Really quick: you said, “I believe we can take that wedge issue power away from them simply by saying “No one gets to pass anything about this at the federal level for the time being”.

If that were true, you wouldn’t see Harris & the Democrats putting abortion front and center. The political extremes and atrocities of the abortion sanctuary states versus the ban states, is driving the division, tension, and creating the need for some basic safeguards, via federal legislation.

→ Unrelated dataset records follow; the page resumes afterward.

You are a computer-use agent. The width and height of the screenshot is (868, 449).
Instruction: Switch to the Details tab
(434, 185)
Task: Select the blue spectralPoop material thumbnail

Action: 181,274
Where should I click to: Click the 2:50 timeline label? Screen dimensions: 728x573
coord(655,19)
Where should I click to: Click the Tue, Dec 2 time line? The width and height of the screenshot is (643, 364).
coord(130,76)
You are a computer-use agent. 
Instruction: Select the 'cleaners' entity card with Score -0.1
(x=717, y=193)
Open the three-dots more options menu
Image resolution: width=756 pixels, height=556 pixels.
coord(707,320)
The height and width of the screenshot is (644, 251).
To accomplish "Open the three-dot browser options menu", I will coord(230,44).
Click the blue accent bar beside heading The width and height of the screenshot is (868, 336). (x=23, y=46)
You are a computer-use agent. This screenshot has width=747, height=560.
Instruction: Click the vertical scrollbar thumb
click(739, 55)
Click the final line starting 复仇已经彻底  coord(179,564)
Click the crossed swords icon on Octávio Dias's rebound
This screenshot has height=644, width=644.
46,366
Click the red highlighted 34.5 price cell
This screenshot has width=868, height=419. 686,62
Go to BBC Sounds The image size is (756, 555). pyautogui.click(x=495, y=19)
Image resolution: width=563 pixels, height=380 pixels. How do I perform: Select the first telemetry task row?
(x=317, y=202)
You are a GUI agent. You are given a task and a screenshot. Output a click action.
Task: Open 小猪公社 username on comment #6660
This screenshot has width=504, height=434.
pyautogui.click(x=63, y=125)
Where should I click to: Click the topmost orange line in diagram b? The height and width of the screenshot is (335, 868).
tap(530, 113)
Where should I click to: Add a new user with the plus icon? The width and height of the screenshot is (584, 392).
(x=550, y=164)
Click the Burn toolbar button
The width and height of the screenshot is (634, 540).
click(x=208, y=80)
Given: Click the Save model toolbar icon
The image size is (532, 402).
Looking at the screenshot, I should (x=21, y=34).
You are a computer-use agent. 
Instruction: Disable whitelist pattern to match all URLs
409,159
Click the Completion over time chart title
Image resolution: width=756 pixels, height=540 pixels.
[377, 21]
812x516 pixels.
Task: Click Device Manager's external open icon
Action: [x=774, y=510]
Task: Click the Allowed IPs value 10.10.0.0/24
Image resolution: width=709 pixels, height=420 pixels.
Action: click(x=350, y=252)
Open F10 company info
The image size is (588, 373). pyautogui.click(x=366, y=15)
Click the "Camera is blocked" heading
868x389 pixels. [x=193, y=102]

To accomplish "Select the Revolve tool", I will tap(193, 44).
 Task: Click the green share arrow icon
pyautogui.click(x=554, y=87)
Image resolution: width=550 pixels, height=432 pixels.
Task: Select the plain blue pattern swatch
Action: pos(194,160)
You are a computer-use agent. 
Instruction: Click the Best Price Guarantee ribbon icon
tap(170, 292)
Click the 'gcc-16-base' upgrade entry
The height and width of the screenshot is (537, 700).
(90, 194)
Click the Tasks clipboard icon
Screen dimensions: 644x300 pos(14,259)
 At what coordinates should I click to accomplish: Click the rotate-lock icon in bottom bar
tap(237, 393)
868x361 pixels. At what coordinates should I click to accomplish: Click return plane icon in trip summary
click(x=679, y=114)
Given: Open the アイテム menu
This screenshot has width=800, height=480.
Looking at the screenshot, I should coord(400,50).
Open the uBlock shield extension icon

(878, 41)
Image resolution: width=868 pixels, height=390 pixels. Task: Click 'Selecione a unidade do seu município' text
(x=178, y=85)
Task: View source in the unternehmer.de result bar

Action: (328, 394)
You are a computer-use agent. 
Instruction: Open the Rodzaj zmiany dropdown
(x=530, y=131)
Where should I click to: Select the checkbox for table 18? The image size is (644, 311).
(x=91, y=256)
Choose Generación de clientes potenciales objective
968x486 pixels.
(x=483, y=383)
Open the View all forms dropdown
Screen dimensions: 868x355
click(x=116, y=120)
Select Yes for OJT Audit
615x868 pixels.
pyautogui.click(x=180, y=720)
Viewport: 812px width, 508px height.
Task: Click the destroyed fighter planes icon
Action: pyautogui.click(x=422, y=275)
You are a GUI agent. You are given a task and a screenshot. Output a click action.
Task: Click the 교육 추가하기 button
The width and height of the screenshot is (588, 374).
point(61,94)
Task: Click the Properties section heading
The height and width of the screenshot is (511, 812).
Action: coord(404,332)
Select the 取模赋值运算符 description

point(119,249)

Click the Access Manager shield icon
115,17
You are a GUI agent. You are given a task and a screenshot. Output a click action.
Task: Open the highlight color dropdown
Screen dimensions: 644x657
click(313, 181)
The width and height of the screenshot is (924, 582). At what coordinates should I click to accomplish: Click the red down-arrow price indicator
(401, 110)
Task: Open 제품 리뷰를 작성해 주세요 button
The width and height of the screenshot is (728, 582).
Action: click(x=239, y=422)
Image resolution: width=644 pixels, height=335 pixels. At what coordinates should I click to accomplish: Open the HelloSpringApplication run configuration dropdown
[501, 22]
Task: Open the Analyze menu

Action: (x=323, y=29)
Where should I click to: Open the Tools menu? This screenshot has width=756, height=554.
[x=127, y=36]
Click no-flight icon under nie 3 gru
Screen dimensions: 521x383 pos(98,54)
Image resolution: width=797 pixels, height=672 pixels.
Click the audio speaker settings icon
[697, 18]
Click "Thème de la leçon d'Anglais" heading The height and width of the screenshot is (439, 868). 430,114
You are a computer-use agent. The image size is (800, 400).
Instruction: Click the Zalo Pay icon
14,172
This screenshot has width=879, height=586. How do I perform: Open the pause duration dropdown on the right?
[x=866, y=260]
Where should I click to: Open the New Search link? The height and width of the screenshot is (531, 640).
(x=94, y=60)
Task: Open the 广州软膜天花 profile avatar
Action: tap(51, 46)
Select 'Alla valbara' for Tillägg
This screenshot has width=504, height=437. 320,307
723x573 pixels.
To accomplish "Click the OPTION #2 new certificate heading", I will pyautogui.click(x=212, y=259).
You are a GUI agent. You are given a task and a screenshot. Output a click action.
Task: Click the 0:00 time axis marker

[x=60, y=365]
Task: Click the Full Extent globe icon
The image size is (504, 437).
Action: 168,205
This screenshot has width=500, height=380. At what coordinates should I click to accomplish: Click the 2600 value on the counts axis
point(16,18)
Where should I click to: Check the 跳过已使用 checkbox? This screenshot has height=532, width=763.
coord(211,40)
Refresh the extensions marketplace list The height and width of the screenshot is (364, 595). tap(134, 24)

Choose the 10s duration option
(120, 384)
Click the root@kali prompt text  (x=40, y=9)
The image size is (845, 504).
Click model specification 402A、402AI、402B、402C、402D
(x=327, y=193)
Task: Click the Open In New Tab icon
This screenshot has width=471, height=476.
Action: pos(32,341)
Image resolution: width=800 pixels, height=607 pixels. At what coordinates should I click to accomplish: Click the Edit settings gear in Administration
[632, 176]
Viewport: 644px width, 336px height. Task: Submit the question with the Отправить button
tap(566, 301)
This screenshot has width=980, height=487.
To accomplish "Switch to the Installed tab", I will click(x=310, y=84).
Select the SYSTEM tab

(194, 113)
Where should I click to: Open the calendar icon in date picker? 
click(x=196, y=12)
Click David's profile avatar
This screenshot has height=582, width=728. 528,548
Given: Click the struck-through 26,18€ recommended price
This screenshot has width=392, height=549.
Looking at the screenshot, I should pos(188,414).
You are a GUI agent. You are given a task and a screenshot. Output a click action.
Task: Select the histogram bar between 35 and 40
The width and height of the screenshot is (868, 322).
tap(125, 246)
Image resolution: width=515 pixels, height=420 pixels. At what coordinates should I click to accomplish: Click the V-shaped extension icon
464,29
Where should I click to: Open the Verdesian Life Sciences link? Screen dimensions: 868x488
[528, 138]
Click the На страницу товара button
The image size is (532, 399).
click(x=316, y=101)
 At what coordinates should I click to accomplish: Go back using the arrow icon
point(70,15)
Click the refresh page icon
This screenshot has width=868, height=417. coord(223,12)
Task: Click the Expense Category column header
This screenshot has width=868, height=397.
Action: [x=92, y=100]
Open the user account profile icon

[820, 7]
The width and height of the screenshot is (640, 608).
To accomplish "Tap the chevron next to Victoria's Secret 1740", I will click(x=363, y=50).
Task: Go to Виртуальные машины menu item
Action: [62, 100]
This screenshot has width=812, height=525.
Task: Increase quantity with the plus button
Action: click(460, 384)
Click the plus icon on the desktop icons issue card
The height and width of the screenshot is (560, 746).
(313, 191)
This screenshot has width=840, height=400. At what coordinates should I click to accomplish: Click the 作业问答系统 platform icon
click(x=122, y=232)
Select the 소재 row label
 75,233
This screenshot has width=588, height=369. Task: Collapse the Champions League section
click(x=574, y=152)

“States only” rhetoric has also driven many pro-lifers and women away from voting GOP. Personally, I feel so deflated. I want Trump to win, but why should I chase him if he doesnt chase my vote first?

Furthermore, again, while this wont stop either side from fighting for more, or less, abortion access, all of these stipulations put together will make the Dem’s biggest weapon impotent. The awareness/education, informed consent protections and collective data reporting requirements will inform the public and young people at many different levels, at different points of time, on all aspects of this issue. And the enforceable exceptions will end their headlines about pro-lifers killing women or for not allowing exceptions for young girls, rape victims, nonviable pregnancy & severe abnormalities.

By the time Dems use abortion as a weapon again, in 4-8 years, they will not be able to fool young voters and women again; we will be armed with the full truth and will then be able to tackle the debate based on the merits of each side.

Thank you again for your detailed feedback.

First, wow. This is a comprehensive entry. Kudos to that end. I tend to stay out of this debate, bc I def lack the expertise and experience to weigh in with any real value.

That said, my layman perspective looks at the exceptions list and wonders if:

  • Raise the mothers under the age of 14 to 16 or 18 to coincide with age of consent or adulthood.
  • Raise the incest or forcible rape, up to 15 weeks gestation to 18 weeks to allow some padding with respect to procuring legal documents that could take time to get.

Feels like there’s some discussion to be had on those two points.

I’d like to see the morning after pill to be accessible in the same manner that a Decongestant is OTC, but not on the shelf with a limit on purchase counts.

Again… Not an expert, but making the earnest attempt.